* _TASK OBJECTIVE_: Can you output, unchanged, the part of the entries below that opens with the line containing "Open 'Free Drawing" and closes with the line containing "Action: point(676,122)", with both of those lines included and nothing else?

[Entries from a collection]
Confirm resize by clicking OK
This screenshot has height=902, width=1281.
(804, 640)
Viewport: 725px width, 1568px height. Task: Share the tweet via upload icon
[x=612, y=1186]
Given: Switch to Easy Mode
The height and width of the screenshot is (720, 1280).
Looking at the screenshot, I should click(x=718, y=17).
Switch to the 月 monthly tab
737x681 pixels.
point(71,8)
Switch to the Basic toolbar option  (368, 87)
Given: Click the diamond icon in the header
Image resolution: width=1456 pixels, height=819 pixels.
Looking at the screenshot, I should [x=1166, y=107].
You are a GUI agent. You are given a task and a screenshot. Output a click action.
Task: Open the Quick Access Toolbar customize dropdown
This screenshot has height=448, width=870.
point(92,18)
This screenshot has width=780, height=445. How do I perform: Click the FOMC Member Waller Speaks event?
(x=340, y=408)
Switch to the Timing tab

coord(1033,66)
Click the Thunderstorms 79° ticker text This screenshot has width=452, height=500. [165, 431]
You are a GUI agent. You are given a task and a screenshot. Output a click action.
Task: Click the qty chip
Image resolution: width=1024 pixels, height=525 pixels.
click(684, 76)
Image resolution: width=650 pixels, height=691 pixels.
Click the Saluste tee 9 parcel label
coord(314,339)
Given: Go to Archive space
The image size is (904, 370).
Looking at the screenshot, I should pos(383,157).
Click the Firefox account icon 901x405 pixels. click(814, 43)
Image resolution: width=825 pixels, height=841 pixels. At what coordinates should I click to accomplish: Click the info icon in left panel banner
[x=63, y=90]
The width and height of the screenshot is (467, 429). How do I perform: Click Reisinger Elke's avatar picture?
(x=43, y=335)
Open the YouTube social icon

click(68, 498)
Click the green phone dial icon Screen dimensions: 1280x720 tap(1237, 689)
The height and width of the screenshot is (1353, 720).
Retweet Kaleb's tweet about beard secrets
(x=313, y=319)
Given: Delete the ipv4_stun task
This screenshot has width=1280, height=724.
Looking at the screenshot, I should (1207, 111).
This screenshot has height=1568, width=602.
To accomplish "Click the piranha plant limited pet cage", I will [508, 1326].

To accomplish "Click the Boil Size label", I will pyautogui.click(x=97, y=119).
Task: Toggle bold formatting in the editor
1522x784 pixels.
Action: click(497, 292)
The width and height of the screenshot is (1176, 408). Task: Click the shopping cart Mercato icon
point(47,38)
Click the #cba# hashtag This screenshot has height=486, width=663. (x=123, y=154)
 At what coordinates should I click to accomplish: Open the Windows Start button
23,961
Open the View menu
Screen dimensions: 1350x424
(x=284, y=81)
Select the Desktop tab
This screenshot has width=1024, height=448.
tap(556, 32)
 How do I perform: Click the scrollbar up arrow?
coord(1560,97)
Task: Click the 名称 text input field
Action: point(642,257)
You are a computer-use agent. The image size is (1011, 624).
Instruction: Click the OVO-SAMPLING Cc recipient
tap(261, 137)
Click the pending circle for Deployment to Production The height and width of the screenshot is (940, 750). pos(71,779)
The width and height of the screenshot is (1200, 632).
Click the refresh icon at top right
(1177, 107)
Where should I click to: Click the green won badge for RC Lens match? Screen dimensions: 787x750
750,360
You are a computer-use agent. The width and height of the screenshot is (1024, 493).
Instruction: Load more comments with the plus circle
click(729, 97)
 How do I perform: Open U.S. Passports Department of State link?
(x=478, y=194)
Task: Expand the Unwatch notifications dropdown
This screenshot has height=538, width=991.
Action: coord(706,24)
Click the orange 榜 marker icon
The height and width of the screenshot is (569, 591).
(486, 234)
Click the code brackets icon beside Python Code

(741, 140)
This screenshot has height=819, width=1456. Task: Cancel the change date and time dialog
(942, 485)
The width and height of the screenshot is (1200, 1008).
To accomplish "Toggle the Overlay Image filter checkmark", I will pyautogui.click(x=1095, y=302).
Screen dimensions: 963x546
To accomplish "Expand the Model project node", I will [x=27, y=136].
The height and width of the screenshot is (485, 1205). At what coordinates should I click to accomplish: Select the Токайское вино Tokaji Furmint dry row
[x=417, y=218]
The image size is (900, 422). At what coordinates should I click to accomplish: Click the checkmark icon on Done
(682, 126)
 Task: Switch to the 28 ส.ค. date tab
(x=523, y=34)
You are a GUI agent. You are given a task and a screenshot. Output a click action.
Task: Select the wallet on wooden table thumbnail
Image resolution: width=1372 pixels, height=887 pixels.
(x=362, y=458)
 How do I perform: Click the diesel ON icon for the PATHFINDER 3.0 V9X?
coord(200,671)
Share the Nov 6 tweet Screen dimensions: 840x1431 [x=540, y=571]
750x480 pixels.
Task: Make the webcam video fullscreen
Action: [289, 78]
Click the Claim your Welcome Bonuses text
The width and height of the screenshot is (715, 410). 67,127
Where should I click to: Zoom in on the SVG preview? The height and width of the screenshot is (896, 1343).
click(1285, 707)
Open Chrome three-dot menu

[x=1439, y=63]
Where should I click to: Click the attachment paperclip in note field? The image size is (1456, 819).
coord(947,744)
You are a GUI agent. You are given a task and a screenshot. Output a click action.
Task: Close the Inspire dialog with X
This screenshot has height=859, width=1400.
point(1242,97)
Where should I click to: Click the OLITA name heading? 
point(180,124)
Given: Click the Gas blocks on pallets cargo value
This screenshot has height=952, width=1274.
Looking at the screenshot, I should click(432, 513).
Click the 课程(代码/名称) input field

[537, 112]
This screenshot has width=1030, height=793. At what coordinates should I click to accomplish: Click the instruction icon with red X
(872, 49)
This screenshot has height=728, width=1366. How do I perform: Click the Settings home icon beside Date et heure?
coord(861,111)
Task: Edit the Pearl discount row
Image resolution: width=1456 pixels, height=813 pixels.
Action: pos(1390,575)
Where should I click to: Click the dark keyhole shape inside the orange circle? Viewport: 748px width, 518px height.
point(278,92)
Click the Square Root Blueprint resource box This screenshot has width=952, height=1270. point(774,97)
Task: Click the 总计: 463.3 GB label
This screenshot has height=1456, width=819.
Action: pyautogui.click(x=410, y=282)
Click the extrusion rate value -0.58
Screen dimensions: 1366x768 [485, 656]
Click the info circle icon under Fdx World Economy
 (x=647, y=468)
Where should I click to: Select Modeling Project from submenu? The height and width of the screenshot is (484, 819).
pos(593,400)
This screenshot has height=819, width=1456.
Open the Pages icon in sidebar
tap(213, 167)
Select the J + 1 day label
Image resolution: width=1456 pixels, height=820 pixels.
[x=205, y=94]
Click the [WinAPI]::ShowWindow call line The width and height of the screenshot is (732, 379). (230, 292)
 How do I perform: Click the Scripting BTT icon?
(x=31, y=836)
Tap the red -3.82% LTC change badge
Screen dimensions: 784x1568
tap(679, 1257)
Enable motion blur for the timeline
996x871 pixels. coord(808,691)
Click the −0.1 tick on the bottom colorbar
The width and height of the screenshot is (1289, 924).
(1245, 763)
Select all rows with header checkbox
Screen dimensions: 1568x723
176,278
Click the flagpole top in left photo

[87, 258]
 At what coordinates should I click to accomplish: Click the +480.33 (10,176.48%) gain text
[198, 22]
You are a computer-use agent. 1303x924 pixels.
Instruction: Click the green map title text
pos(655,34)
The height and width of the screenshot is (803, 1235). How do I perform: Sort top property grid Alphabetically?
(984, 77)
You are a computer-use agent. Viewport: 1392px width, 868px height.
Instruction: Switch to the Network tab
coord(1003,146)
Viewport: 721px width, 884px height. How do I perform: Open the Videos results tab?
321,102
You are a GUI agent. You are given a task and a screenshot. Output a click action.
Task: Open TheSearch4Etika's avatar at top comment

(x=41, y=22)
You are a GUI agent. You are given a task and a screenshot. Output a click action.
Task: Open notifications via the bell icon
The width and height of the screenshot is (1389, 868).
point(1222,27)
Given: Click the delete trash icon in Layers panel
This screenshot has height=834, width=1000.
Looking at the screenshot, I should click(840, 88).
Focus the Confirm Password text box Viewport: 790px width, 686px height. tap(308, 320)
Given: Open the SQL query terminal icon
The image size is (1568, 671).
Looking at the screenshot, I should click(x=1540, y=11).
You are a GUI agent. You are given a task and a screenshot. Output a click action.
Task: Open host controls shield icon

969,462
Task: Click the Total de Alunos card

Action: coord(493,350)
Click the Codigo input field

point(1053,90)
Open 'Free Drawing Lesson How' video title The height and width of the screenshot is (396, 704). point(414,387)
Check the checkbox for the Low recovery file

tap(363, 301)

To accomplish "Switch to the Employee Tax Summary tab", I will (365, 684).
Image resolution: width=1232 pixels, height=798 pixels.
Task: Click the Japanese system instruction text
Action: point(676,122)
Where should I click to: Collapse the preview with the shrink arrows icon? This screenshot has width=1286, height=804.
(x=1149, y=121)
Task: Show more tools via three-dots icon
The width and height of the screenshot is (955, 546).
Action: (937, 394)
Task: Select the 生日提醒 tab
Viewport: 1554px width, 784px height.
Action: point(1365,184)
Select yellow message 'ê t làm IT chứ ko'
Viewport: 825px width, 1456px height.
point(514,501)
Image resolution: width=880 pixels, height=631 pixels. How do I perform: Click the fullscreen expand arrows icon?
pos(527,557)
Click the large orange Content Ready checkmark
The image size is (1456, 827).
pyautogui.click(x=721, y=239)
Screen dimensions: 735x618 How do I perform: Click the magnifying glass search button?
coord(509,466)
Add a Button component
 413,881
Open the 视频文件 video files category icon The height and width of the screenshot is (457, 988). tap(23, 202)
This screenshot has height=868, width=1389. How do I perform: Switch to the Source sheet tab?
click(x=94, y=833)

* _RESULT OF THIS TASK_:
Open 'Free Drawing Lesson How' video title The height and width of the screenshot is (396, 704). point(414,387)
Check the checkbox for the Low recovery file

tap(363, 301)

To accomplish "Switch to the Employee Tax Summary tab", I will (365, 684).
Image resolution: width=1232 pixels, height=798 pixels.
Task: Click the Japanese system instruction text
Action: point(676,122)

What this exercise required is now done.